◆ TASK INSTRUCTIONS: Copy down the lines below word for word, starting with the line that contains "This screenshot has width=437, height=2576." and going on through the line that contains "In order to click on peter".

----------------

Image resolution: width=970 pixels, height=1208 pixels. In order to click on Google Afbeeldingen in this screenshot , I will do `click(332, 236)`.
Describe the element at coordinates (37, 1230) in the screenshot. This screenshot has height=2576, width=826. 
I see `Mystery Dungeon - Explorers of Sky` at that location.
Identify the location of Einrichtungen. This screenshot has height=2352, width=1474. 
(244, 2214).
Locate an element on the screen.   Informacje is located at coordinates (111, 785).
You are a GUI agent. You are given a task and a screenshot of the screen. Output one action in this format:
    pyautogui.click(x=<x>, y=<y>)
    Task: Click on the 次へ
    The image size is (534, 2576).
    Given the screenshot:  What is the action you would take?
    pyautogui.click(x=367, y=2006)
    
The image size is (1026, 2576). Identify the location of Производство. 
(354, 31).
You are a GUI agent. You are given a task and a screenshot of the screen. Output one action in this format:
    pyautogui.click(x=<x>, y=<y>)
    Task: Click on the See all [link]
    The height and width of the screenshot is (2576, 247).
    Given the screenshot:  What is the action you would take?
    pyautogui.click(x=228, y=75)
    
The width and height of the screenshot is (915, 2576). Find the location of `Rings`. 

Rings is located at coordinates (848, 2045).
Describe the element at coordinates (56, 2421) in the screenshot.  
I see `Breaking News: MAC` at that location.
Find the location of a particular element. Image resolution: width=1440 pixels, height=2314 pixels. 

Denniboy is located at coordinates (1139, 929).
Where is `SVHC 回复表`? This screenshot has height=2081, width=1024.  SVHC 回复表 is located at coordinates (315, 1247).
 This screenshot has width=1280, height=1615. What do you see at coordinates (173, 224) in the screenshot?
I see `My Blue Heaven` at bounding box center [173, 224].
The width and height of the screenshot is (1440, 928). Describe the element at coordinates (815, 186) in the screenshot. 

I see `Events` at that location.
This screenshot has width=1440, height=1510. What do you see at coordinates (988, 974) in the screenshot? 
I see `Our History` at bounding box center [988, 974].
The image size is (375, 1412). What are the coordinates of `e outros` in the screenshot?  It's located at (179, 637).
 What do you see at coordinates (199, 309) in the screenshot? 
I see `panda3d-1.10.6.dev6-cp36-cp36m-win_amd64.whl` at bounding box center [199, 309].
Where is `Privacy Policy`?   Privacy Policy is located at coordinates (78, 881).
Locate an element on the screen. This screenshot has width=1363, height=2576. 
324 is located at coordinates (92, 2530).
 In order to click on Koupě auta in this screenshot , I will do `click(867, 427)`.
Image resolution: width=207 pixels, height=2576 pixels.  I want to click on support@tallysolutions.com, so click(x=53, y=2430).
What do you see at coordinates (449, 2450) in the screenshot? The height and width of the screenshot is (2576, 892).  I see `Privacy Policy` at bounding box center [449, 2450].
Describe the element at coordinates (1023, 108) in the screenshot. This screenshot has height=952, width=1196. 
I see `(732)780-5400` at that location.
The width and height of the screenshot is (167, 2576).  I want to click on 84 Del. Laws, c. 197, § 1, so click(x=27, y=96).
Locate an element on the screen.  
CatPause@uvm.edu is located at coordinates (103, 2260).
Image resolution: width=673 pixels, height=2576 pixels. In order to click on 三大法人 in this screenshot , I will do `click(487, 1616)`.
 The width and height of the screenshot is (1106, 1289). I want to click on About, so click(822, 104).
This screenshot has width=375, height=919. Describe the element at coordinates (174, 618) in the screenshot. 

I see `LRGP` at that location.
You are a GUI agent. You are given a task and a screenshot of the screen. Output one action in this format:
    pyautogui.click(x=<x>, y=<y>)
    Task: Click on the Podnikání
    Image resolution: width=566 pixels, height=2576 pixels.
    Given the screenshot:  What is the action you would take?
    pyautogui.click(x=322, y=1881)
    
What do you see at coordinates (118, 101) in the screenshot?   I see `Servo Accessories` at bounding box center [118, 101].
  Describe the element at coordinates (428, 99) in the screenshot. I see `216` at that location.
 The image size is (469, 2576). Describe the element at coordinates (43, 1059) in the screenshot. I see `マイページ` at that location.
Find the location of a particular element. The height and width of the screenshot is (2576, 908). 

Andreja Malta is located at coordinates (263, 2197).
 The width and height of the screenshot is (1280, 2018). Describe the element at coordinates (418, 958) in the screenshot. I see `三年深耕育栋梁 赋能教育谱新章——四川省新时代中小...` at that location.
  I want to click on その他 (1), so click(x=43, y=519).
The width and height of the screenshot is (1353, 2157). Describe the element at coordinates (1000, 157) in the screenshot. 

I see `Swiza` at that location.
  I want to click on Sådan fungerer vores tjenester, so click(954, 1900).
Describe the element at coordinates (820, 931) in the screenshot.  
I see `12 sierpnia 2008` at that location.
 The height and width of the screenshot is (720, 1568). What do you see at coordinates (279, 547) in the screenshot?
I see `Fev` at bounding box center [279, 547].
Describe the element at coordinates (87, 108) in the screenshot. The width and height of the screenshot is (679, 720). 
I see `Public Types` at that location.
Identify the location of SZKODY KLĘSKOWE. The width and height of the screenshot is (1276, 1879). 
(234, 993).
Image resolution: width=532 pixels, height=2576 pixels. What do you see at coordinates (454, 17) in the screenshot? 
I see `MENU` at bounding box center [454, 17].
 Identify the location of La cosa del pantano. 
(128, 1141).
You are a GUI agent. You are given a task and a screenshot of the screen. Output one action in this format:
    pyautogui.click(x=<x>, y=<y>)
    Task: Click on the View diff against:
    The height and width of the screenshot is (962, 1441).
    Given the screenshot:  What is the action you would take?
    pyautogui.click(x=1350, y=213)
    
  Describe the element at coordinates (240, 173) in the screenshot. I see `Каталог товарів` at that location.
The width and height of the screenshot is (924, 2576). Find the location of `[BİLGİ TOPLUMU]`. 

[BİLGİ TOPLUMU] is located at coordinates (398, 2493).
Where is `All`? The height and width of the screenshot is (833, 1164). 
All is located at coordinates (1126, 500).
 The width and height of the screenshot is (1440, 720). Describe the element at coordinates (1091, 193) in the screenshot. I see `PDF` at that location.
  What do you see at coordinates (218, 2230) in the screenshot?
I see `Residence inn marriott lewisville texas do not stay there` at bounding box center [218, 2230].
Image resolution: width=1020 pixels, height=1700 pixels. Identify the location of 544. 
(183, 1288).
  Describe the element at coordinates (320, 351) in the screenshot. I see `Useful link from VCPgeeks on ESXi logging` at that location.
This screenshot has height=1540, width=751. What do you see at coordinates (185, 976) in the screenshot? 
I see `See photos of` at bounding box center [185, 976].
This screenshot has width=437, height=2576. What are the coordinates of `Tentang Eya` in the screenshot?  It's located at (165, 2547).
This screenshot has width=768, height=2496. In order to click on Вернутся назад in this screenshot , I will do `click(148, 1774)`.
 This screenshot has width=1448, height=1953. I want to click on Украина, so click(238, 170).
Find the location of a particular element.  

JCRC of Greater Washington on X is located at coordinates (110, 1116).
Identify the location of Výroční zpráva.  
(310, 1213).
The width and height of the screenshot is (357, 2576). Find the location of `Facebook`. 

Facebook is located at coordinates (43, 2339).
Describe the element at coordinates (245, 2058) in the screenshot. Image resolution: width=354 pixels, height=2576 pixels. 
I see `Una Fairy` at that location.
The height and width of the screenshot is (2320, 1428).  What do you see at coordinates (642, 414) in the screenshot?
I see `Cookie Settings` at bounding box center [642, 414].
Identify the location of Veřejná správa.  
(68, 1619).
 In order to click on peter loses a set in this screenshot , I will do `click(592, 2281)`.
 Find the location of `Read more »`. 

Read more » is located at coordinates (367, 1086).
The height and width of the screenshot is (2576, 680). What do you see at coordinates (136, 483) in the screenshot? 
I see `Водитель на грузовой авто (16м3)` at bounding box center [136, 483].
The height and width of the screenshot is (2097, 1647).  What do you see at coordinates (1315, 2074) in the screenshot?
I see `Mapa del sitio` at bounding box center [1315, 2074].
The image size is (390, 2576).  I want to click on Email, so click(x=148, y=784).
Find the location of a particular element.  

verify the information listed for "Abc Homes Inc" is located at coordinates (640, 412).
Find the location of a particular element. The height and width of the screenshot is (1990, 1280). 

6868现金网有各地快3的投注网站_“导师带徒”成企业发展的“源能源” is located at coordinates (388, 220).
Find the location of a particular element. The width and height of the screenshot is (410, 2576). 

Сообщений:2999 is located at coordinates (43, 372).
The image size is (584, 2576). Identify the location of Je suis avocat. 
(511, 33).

----------------

◆ SOLUTION FOR THIS TASK:
This screenshot has width=437, height=2576. What are the coordinates of `Tentang Eya` in the screenshot?  It's located at (165, 2547).
This screenshot has width=768, height=2496. In order to click on Вернутся назад in this screenshot , I will do `click(148, 1774)`.
 This screenshot has width=1448, height=1953. I want to click on Украина, so click(238, 170).
Find the location of a particular element.  

JCRC of Greater Washington on X is located at coordinates (110, 1116).
Identify the location of Výroční zpráva.  
(310, 1213).
The width and height of the screenshot is (357, 2576). Find the location of `Facebook`. 

Facebook is located at coordinates (43, 2339).
Describe the element at coordinates (245, 2058) in the screenshot. Image resolution: width=354 pixels, height=2576 pixels. 
I see `Una Fairy` at that location.
The height and width of the screenshot is (2320, 1428).  What do you see at coordinates (642, 414) in the screenshot?
I see `Cookie Settings` at bounding box center [642, 414].
Identify the location of Veřejná správa.  
(68, 1619).
 In order to click on peter loses a set in this screenshot , I will do `click(592, 2281)`.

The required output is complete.